→ **ASSIGNMENT**: Within the records, determine how many lines contain the word "computer". Your reply must consist of that number only.

→ **EXERCISE DATA**:
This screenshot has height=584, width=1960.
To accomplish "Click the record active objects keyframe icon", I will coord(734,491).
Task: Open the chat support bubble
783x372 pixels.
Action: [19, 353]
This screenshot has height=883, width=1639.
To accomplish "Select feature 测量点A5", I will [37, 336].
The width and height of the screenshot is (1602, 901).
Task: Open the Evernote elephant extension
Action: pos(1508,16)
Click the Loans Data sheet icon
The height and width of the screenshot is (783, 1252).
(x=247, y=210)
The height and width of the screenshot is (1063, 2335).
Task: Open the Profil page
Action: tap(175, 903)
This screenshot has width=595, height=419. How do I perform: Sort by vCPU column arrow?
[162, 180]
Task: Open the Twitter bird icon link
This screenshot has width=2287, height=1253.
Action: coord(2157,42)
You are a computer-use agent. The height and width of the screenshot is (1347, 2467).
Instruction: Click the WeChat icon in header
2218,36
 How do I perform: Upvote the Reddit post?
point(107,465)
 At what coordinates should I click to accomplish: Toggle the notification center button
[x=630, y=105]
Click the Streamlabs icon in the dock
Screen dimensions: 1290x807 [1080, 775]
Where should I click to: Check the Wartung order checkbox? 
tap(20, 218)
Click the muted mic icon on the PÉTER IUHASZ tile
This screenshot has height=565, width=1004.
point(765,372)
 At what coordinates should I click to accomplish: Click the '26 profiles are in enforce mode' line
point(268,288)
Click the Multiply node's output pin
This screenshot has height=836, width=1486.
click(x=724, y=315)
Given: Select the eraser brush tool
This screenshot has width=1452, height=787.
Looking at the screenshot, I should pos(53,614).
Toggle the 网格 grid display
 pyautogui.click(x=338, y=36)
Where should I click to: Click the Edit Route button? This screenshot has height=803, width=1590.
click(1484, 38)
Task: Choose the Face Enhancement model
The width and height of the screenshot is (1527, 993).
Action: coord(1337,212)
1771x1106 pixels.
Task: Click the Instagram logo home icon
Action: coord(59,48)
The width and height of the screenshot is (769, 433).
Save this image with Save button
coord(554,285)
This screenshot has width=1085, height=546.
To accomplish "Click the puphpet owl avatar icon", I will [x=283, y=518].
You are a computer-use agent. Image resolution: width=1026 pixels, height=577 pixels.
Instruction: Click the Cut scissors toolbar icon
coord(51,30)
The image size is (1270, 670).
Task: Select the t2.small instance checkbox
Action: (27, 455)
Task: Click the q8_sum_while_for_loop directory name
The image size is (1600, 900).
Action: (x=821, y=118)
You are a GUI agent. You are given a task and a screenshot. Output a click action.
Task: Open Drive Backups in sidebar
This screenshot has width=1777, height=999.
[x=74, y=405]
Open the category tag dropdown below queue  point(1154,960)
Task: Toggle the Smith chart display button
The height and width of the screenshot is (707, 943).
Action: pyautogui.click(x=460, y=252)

→ **WRITTEN RESPONSE**: 2